**PASSAGE**
____
Many Americans understandably are concerned about the Bush administration's proposed Terrorist Information Prevention System, a program to encourage citizens to report suspicious activities to government officials.


While commonsense diligence must always be encouraged, this program raises serious civil liberties concerns. Do we really want a government program to encourage us to spy and snoop on each other as if we live in some communist country, tempting neighbors to report the neighbors they dislike as suspicious characters

A preview of what TIPS will offer exists. It's a legal monstrosity that encourages citizens to rat out individuals who accept federal money and who allegedly violate federal regulations.An old Civil War-era statute, revived in the 1986 Federal Civil False Claims Act, allows private parties to file "Qui Tam" actions in the name of the feds, with government informants getting one-third of the loot that the feds take in fines or reimbursements from often-innocent victims.

Cases under this provision have risen from 32 in 1987 to over 1,500 in 2001, with nearly $1 billion in collections.

Qui Tam might seem to be a good way to encourage people to report misuse of taxpayer funds. In fact, Qui Tam encourages disgruntled or fired employees to seek revenge on their bosses, divorcees to inflict maximum pain and suffering on their ex-spouses, ingrate customers to grab quick big bucks from those who do them a service, and trial lawyers to plunder the productive elements of society.

Consider how this envy engine actually works.

Many Qui Tam cases involve Medicare and government payments to physicians.

Physicians must attest to their familiarity with the laws governing those funds. Medicare has over 110,000 pages of regulations. No doctor, patient, bureaucrat, or legislator actually can read and understand those complex, contradictory regulations. Further, not just intent, but an honest mistake—an inevitable outcome when more than 100,000 pages of regulations are involved—can get you convicted.

Worse still, there is a $10,000 fine for each alleged infraction, plus triple damages assessed for the allegedly misbilled amount, plus other penalties.

Consider the case of Irwin Halper, whose lab performed 65 medical tests for which he billed $12 each for a total of $780. According to the feds, Halper should have charged only $3 per procedure and collected only $195. For this $585 error he was fined $130,000—with a snitch getting part of the take—and spent two years in jail.
____
**RECORDED DATA**
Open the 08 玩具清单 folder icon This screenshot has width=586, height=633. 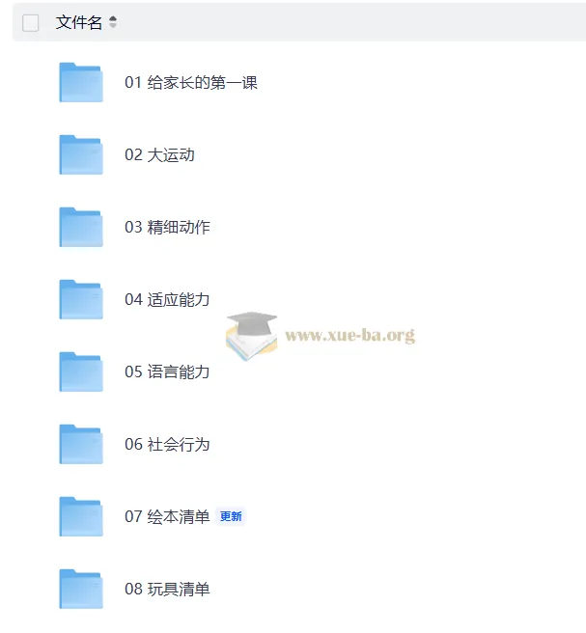(81, 589)
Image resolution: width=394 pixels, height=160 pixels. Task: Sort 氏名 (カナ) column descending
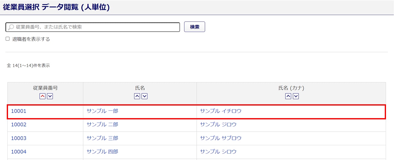click(296, 96)
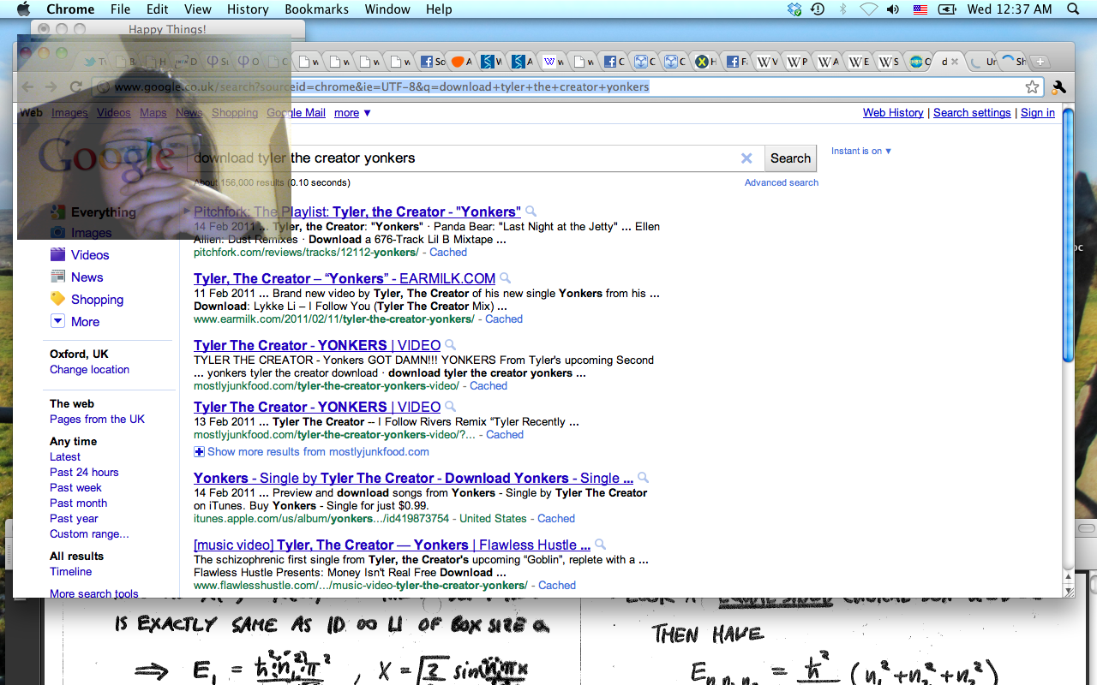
____
**PROBLEMS AND TASKS**
(a) From the Qui Tam passage, pull out the text from "Worse still, there" to "years in jail." word for word.
(b) Using the Qui Tam passage, answer these:
(i) How many cases under the provision were there in 2001?
(ii) How many pages of regulations does Medicare have?
(iii) How much was Irwin Halper fined?

**RESULTS BY TASK**
(a)
Worse still, there is a $10,000 fine for each alleged infraction, plus triple damages assessed for the allegedly misbilled amount, plus other penalties.

Consider the case of Irwin Halper, whose lab performed 65 medical tests for which he billed $12 each for a total of $780. According to the feds, Halper should have charged only $3 per procedure and collected only $195. For this $585 error he was fined $130,000—with a snitch getting part of the take—and spent two years in jail.

(b)
(i) Over 1,500
(ii) Over 110,000
(iii) $130,000